For almost two decades, Raleigh was Jim Rutherford's home.
He was the architect of the 2006 Stanley Cup champion Carolina Hurricanes and played a vital role in turning Raleigh into a hockey town, controlling the hockey and business portions of the team's operation.
This weekend, Rutherford comes face-to-face with his old franchise for the first time, finishing with a trip to RBC Arena on Saturday.
“The games are about the players, not the manager,” Rutherford said.
A moment later, he displayed a hint of a smile.
This isn't just another trip to North Carolina, and he knows it.
“I try not to think about it,” he said. “I expect that going back into that building, my emotions will get going a little bit more than normal.”
Rutherford became the general manager of the Hurricanes when they still were the Hartford Whalers in June 1994. He became one of hockey's most respected general managers during the next two decades. His Hurricanes reached the Stanley Cup Final in 2002 before claiming a title in 2006.
After reaching the 2009 Eastern Conference final — the Hurricanes were swept by the Penguins that spring — Carolina went into a downward spiral, failing to reach the postseason since. Rutherford was replaced by former Penguins star Ron Francis as GM earlier this year.

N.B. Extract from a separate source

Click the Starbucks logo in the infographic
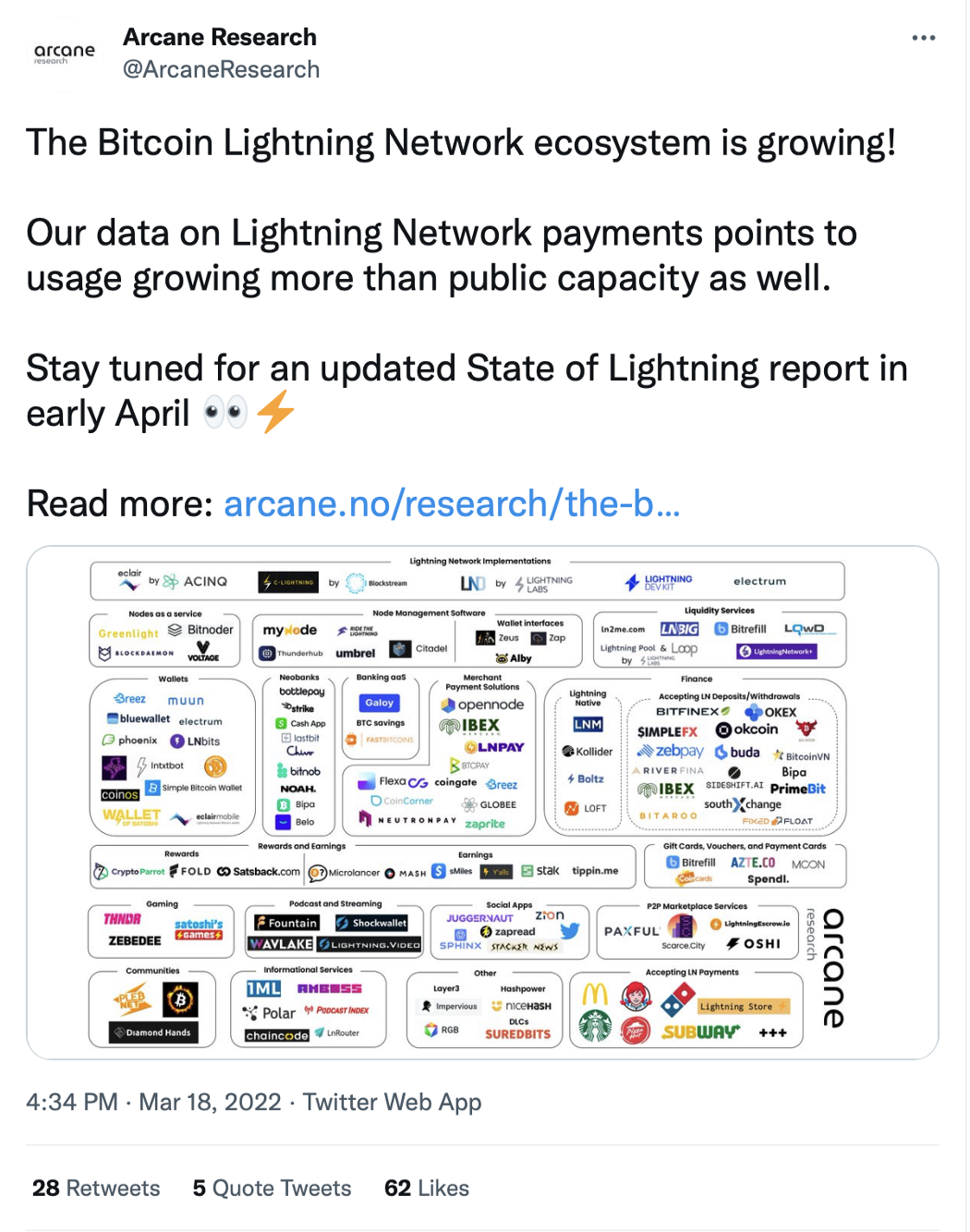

Ready to move on from a high- profile role — Rutherford owned a small portion of the Hurricanes and remained an advisor at the time of the general manager switch — the 65-year-old Rutherford could not resist when the Penguins came calling.

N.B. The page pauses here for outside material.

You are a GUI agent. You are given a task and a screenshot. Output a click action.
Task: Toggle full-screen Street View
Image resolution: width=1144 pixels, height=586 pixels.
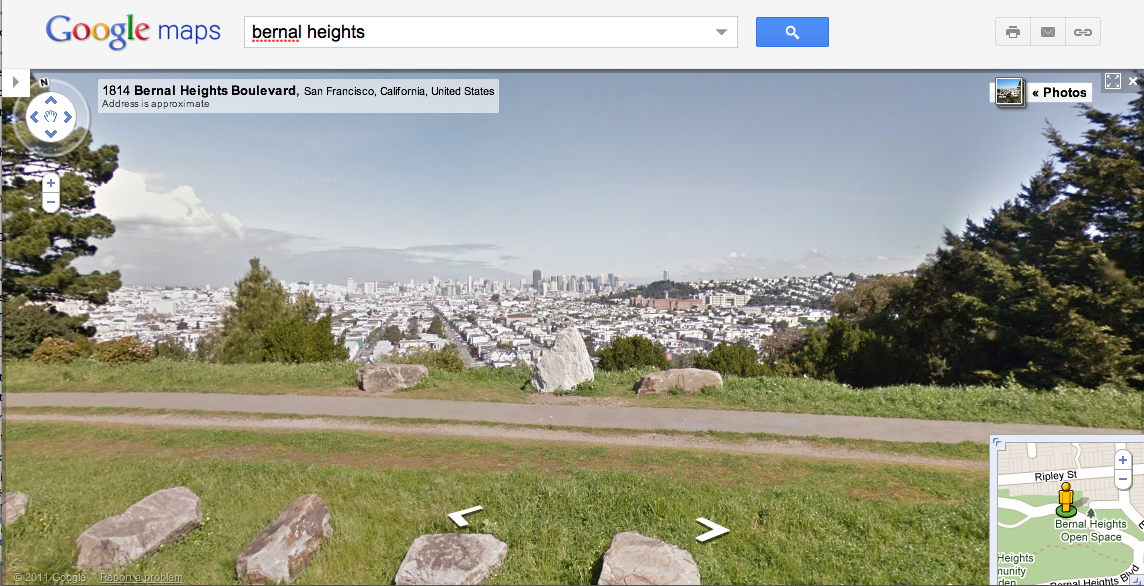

But he remains close with many in Raleigh and feels no animosity toward the Hurricanes, even if that organization had decided Francis was the man to lead it forward.
“I was treated terrific there from the owner to the players, to fellow workers and the fans,” Rutherford said. “I have a lot of friends there. Not one regret. Not one hard feeling.”
Rutherford keeps track of his old team. The Hurricanes are struggling this season and appear destined to compete in the Connor McDavid sweepstakes rather than the playoffs.
“It (losing) would happen to any team,” Rutherford said. “They had a lot of key injuries. (The Hurricanes) had injuries over the last three or four years there. Just a run of bad luck. But they've got players back now, and they're playing a lot better.”
Rutherford has some players, too.
Guys named Sidney Crosby and Evgeni Malkin, Kris Letang and Marc-Andre Fleury. The Penguins likely are the most talented team Rutherford has overseen.
“You know how this game goes,” he said. “Moods go as days and games go. But yeah, I like what our team has done.”
He said he probably will be emotional, first when he sees the Hurricanes in his new city Friday and especially Saturday night when Rutherford returns to the south.
Rutherford, though, has maintained his sense of humor.
“I call Ronnie once a week to see if I can get a player or two,” he said.
Then he smiled again.
“I stay in touch,” he said. “Not on a regular basis, but you know, a lot of those people are very close friends of mine.”